Actions to take →
a) Answer these questions from the article on modeling coronavirus formation, one line each: (i) In which journal was the paper published? (ii) Where is Siyu Li a postdoctoral researcher? (iii) What distinction do coronaviruses hold among viruses that use RNA as their genetic material?
b) Write the next part of the article on modeling coronavirus formation, picking up after its final sentence.

Coronavirus formation is successfully modeled: Study could inform the design of effective drugs to fight SARS-CoV-2 and other coronaviruses

A physicist at the University of California, Riverside, and her former graduate student have successfully modeled the formation of SARS-CoV-2, the virus that spreads COVID-19, for the first time.

In a paper published in Viruses, a journal, Roya Zandi, a professor of physics and astronomy at UCR, and Siyu Li, a postdoctoral researcher at Songshan Lake Materials Laboratory in China, offer an overall understanding of the assembly and formation of SARS-CoV-2 from its constituent components.

“Understanding viral assembly has always been a key step leading to therapeutic strategies,” Zandi said. “Numerous experiments and simulations of viruses such as HIV and hepatitis B virus have had a remarkable impact on elucidating their assembly and providing means to combat them. Even the simplest questions regarding the formation of SARS-CoV-2 remain unanswered.”

Zandi explained that a critical step in the life cycle of any virus is the packaging of its genome into new virions or virus particles. This is an especially challenging task for coronaviruses, like SARS-CoV-2, with their very large RNA genomes. Indeed, coronaviruses have the largest genome known for a virus that uses RNA as its genetic material.

Extracted records →
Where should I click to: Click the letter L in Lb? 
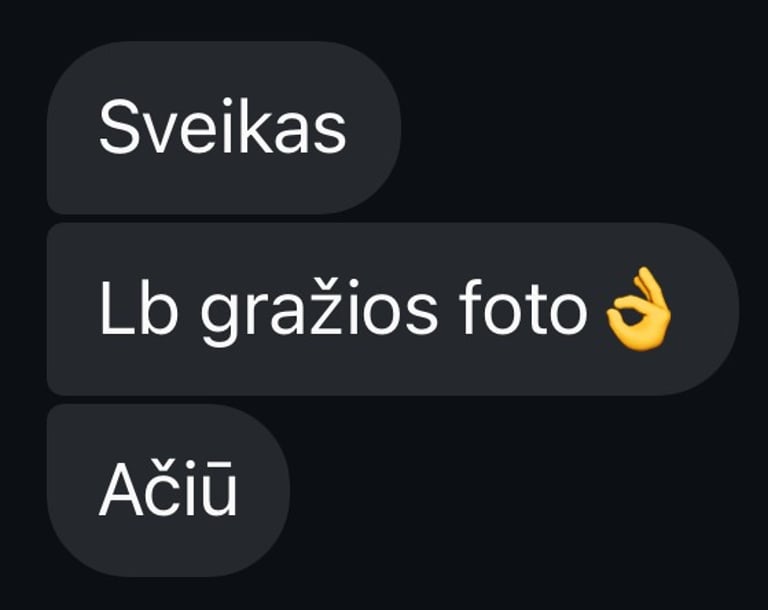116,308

---

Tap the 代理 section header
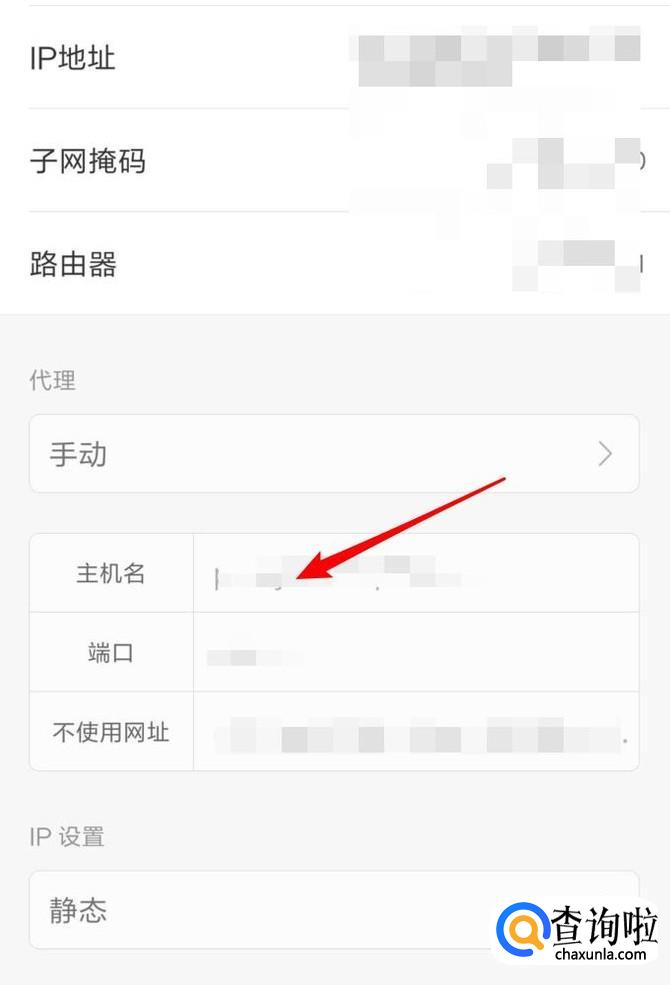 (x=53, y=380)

---

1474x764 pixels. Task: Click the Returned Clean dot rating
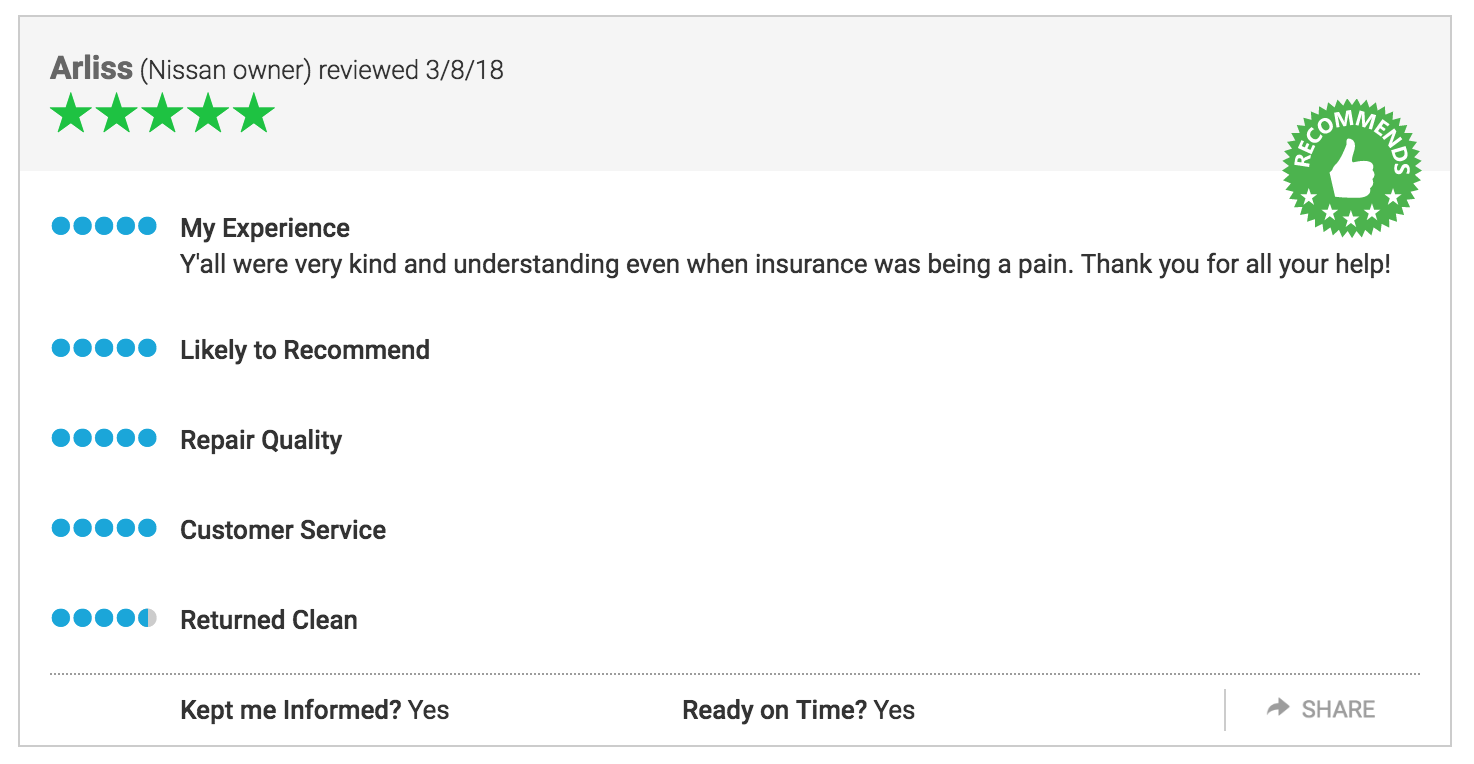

Responses in order →
a)
(i) Viruses
(ii) Songshan Lake Materials Laboratory in China
(iii) They have the largest genome known for such a virus.

b)
SARS-CoV-2 has four structural proteins: Envelope (E), Membrane (M), Nucleocapsid (N), and Spike (S). The structural proteins M, E, and N are essential for the assembly and formation of the viral envelope — the outermost layer of the virus that protects the virus and helps facilitate entry into host cells. This process occurs at the membrane of the Endoplasmic Reticulum Golgi Intermediate Compartment, or ERGIC, a complex membrane system that provides the coronavirus its lipid envelope. The assembly of coronaviruses is unique compared to many other viruses as this process occurs at the ERGIC membrane.

Most computational studies to date use coarse-grained models where only details relevant at large length scales are used to mimic viral components. Over the years, the coarse-grained models have explained several virus assembly processes leading to important discoveries.